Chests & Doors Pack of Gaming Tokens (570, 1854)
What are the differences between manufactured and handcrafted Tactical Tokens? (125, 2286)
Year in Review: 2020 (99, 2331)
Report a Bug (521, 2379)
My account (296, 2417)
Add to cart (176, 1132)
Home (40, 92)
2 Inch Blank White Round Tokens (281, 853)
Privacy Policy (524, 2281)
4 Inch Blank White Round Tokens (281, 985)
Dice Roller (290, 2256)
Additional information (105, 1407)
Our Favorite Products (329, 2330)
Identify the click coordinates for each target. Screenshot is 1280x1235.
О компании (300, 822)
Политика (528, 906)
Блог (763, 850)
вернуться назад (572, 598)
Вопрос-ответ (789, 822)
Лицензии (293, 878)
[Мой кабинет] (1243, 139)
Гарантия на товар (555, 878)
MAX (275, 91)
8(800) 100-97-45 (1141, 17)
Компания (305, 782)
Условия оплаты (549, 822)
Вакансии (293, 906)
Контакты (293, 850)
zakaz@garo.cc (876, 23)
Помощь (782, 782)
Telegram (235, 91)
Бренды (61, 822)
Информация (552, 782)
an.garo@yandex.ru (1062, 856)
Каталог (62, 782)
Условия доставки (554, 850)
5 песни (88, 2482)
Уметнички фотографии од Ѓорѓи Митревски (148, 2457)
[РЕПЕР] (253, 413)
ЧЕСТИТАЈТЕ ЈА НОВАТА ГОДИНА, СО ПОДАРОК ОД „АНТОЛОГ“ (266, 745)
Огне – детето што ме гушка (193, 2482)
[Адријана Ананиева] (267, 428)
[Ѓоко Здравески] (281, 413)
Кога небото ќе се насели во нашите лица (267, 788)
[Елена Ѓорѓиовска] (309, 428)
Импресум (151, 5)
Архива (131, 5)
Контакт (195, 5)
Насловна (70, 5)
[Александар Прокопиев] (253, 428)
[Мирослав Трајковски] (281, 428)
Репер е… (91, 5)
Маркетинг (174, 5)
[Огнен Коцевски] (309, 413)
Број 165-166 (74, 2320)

------------------------------------------------------------

From the first line to the last, reproduce the data exactly.

Chests & Doors Pack of Gaming Tokens (570, 1854)
What are the differences between manufactured and handcrafted Tactical Tokens? (125, 2286)
Year in Review: 2020 (99, 2331)
Report a Bug (521, 2379)
My account (296, 2417)
Add to cart (176, 1132)
Home (40, 92)
2 Inch Blank White Round Tokens (281, 853)
Privacy Policy (524, 2281)
4 Inch Blank White Round Tokens (281, 985)
Dice Roller (290, 2256)
Additional information (105, 1407)
Our Favorite Products (329, 2330)
Identify the click coordinates for each target. Screenshot is 1280x1235.
О компании (300, 822)
Политика (528, 906)
Блог (763, 850)
вернуться назад (572, 598)
Вопрос-ответ (789, 822)
Лицензии (293, 878)
[Мой кабинет] (1243, 139)
Гарантия на товар (555, 878)
MAX (275, 91)
8(800) 100-97-45 (1141, 17)
Компания (305, 782)
Условия оплаты (549, 822)
Вакансии (293, 906)
Контакты (293, 850)
zakaz@garo.cc (876, 23)
Помощь (782, 782)
Telegram (235, 91)
Бренды (61, 822)
Информация (552, 782)
an.garo@yandex.ru (1062, 856)
Каталог (62, 782)
Условия доставки (554, 850)
5 песни (88, 2482)
Уметнички фотографии од Ѓорѓи Митревски (148, 2457)
[РЕПЕР] (253, 413)
ЧЕСТИТАЈТЕ ЈА НОВАТА ГОДИНА, СО ПОДАРОК ОД „АНТОЛОГ“ (266, 745)
Огне – детето што ме гушка (193, 2482)
[Адријана Ананиева] (267, 428)
[Ѓоко Здравески] (281, 413)
Кога небото ќе се насели во нашите лица (267, 788)
[Елена Ѓорѓиовска] (309, 428)
Импресум (151, 5)
Архива (131, 5)
Контакт (195, 5)
Насловна (70, 5)
[Александар Прокопиев] (253, 428)
[Мирослав Трајковски] (281, 428)
Репер е… (91, 5)
Маркетинг (174, 5)
[Огнен Коцевски] (309, 413)
Број 165-166 (74, 2320)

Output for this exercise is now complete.